You likely never heard of it, but the Seventh Pravasi Bharatiya Divas celebrating overseas Indians worldwide concluded on Jan. 9 in Chennai. Over the years, the annual spectacle has become a boondoggle and a self-aggrandizing jamboree for the Minister of Overseas Indian Affairs (MOIA) Vayalar Ravi and his politically connected friends. Attendance at the event continues to decline precipitously. This year fewer than 1,500 people —just 127 from the United States — attended, half the number that participated at the first celebration in 2003. More overseas Indians make it to alumni events, such as the Pan IIT annual conferences, than attend what is deemed the capstone event for the 20 million people in the Indian Diaspora. Something is surely remiss.

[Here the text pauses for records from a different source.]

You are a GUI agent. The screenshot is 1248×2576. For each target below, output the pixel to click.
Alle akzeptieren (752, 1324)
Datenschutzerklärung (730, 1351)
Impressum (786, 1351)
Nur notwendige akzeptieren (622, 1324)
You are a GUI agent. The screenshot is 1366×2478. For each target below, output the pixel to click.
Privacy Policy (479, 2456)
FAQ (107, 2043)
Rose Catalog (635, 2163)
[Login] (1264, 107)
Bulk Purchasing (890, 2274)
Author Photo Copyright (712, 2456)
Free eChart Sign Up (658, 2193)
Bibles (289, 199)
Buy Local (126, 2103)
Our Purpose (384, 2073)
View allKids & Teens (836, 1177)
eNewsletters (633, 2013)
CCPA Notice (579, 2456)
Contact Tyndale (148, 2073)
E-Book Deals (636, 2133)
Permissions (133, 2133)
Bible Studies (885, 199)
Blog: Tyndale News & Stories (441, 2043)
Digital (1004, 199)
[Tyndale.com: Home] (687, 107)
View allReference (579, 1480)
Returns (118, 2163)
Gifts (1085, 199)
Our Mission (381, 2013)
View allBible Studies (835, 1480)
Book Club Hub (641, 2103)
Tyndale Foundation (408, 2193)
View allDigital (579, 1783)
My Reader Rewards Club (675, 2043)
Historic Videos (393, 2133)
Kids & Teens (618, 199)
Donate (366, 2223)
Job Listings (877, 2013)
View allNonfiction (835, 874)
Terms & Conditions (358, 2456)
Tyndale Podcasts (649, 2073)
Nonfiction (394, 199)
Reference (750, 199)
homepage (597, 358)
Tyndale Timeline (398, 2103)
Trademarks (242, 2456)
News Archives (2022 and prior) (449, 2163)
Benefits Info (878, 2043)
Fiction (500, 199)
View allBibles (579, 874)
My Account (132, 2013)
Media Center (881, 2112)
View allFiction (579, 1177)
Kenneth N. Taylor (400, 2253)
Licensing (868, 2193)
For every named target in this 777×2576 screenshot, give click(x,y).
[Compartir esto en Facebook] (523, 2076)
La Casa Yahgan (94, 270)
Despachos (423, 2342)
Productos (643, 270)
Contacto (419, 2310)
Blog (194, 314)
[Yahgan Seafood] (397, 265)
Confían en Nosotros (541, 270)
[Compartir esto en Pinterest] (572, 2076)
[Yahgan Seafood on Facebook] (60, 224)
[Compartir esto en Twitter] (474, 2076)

The event has transformed into an annual insiders love fest, which is reflected in the caliber of the winners of the Pravasi Bharatiya Samman, the highest government honor for overseas Indians. In its early years, the samman recognized such overseas Indian stalwarts in politics, arts, science and literature as Prime Minister Anerood Jugnauth of Mauritius, President Bharat Jadeo of Guyana, former Prime Minister Basdeo Panday of Trinidad & Tobago, Fijian golfer Vijay Singh, etc. In recent years, however, the awards have been completely politicized and gone to outright flakes, including, in one instance, a personal friend of MOIA Minister Ravi, at whose home he camps out on his U.S. visits. The awards have lost their luster. Which self-respecting winner would care to share the honor with an obscure physician who pays for his own publicity? In fact, this year one Indian newspaper even published a supplement on the Pravasi Bharatiya Divas packed with full page, paid, self-serving profiles of almost a dozen Indian Americans, including that of controversial hotelier Sant Singh Chatwal, which restates his widely discredited claim that he held a personal meeting with U.S. Pres. Barack Obama at which he pledged to raise $10 million for his presidential campaign. The Obama campaign publicly repudiated the false claim and Chatwal, in fact, had no role in any fundraising for Obama. Indeed, Federal Election Commission records show that neither Chatwal, nor any member of his family, contributed even a dime to Obama’s campaign. The Pravasi Bharatiya Divas has mutated into a slime fest for opportunistic politicians and shady businessmen, entirely divorced from the interests of the millions of overseas Indians it is designed to celebrate. It should come as no surprise therefore, that the global Indian community has so thoroughly repudiated the event. The only hope for restoring the credibility of what should be an uplifting celebration is by abjuring the self-serving bogeymen who have hogged the limelight at these events over the last several years.